(Input records)
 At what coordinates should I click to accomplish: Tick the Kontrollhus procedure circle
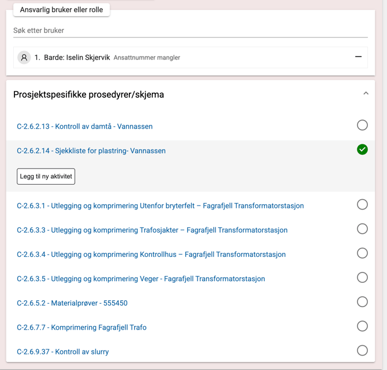(x=362, y=253)
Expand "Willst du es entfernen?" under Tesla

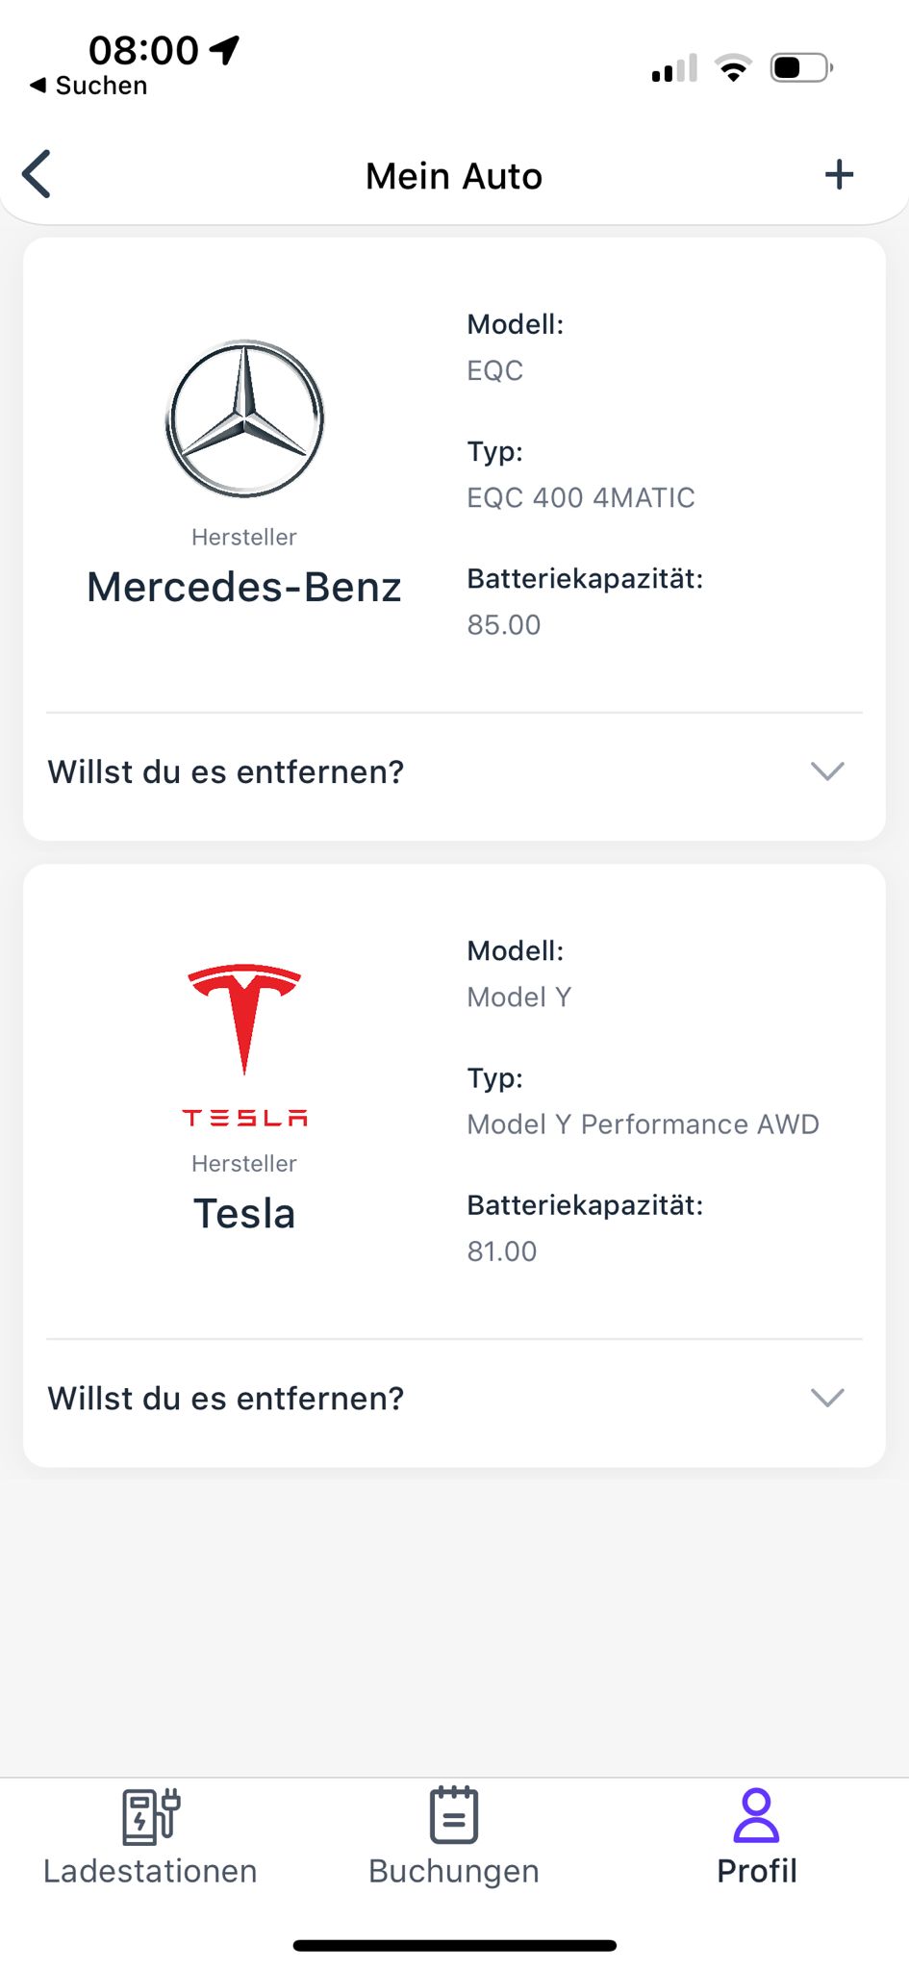point(226,1398)
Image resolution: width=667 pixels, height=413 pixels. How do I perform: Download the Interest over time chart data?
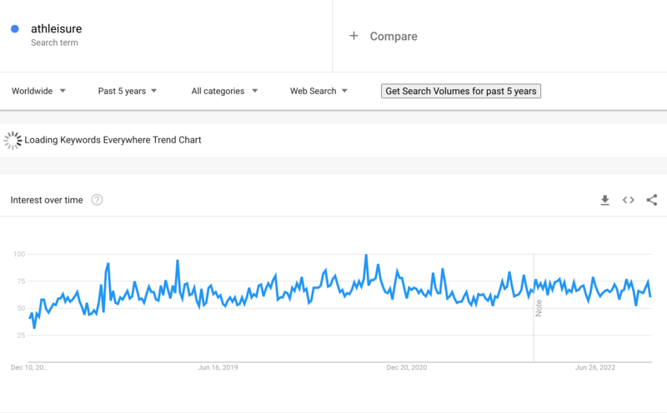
(End Input records)
[The problem] The required answer is the material repeated exactly, with no images in it.

[Response to the exercise]
 At what coordinates should I click to accomplish: Tick the Kontrollhus procedure circle
(x=362, y=253)
Expand "Willst du es entfernen?" under Tesla

point(226,1398)
Image resolution: width=667 pixels, height=413 pixels. How do I perform: Download the Interest over time chart data?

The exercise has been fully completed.